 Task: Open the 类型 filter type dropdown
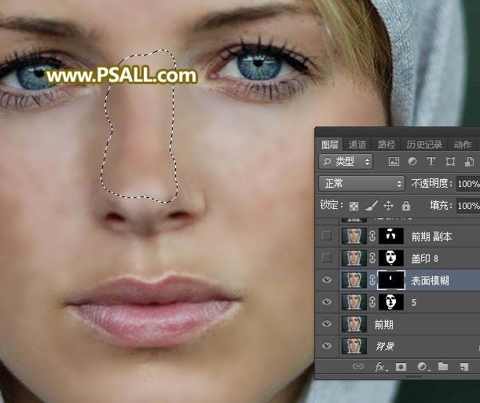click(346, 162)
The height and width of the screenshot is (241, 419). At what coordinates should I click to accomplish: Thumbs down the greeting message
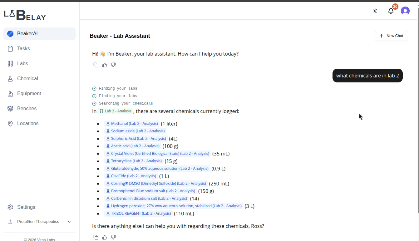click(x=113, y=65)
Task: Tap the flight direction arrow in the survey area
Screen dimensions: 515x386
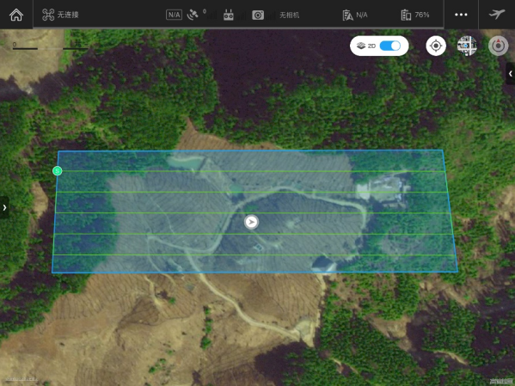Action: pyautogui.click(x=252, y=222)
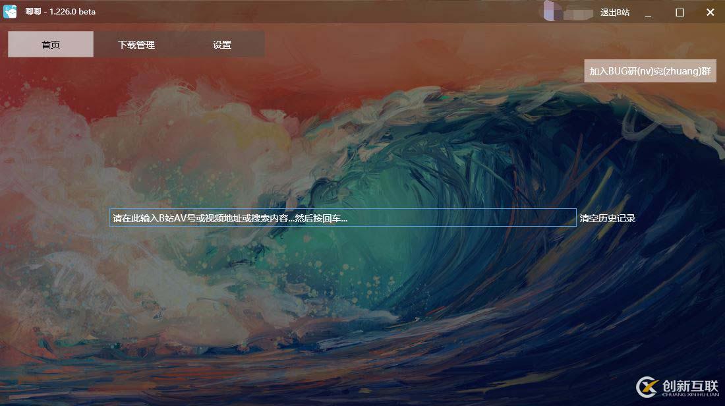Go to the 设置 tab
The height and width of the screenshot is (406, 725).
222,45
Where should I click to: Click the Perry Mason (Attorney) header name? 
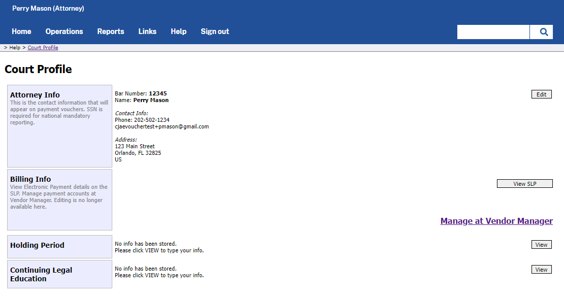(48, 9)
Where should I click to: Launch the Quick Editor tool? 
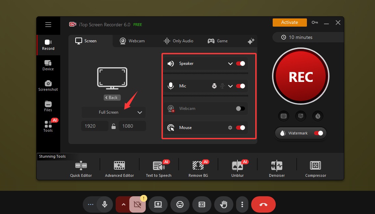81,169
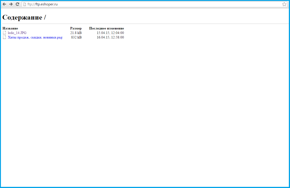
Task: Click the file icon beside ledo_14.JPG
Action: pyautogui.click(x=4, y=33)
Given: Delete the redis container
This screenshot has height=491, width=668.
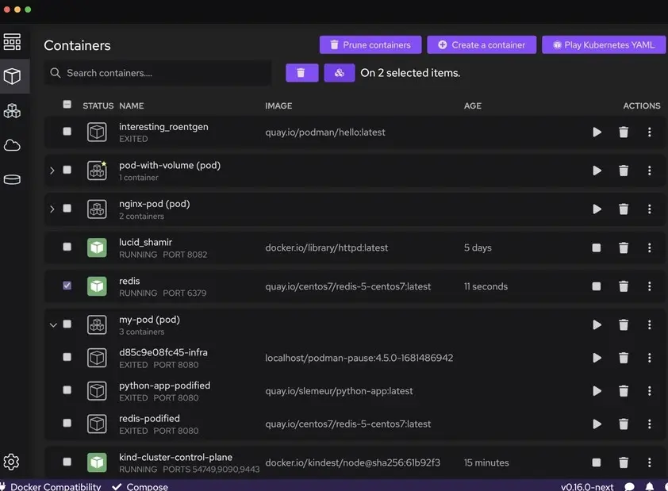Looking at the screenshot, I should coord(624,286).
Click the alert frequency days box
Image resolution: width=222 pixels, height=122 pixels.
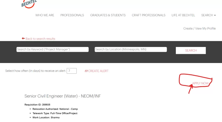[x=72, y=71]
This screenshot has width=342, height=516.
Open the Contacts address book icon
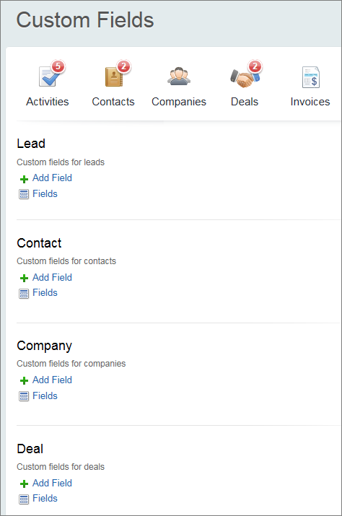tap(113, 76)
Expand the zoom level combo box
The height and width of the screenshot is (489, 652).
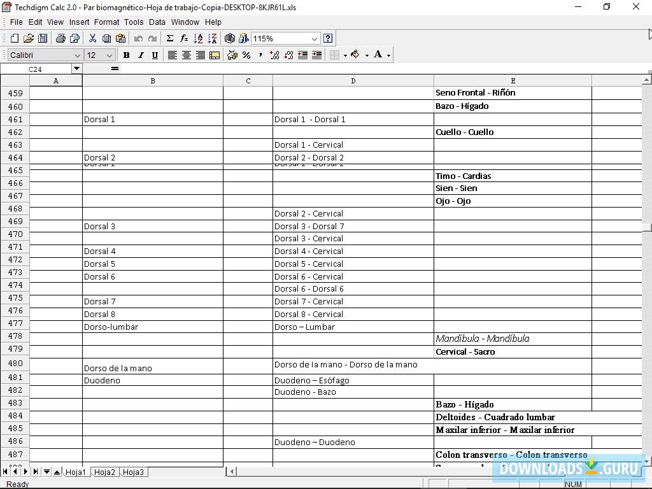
--
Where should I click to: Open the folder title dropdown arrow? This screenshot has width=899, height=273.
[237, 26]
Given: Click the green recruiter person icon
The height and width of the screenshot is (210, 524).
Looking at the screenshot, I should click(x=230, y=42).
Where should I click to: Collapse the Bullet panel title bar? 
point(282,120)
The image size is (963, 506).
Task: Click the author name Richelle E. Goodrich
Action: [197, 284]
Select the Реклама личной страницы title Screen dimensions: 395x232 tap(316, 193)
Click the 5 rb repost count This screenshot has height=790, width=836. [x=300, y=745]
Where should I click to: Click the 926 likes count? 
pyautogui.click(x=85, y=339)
--
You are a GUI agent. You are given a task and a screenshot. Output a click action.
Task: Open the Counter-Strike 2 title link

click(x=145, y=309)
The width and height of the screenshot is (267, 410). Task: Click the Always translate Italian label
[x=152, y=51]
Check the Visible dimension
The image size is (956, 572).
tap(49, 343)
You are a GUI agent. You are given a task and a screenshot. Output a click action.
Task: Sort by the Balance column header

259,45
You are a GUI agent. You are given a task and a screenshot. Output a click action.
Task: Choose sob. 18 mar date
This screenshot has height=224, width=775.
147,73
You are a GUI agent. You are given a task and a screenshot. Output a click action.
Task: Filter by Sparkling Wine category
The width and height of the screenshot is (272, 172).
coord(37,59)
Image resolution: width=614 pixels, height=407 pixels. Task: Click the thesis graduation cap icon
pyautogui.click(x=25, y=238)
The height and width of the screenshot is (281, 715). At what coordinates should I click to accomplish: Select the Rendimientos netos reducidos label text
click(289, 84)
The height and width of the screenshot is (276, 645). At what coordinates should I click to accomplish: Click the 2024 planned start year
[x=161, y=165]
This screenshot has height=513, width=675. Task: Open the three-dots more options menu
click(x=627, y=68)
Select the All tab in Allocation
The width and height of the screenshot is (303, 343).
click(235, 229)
--
**Prompt:** Your task is to retype the entries verbatim, starting with the line that holds "The height and width of the screenshot is (210, 524)." and stopping after the line that holds "Select the Реклама".

**Solution to this exercise:**
The height and width of the screenshot is (210, 524).
Looking at the screenshot, I should click(x=230, y=42).
Where should I click to: Collapse the Bullet panel title bar? 
point(282,120)
The image size is (963, 506).
Task: Click the author name Richelle E. Goodrich
Action: [197, 284]
Select the Реклама личной страницы title Screen dimensions: 395x232 tap(316, 193)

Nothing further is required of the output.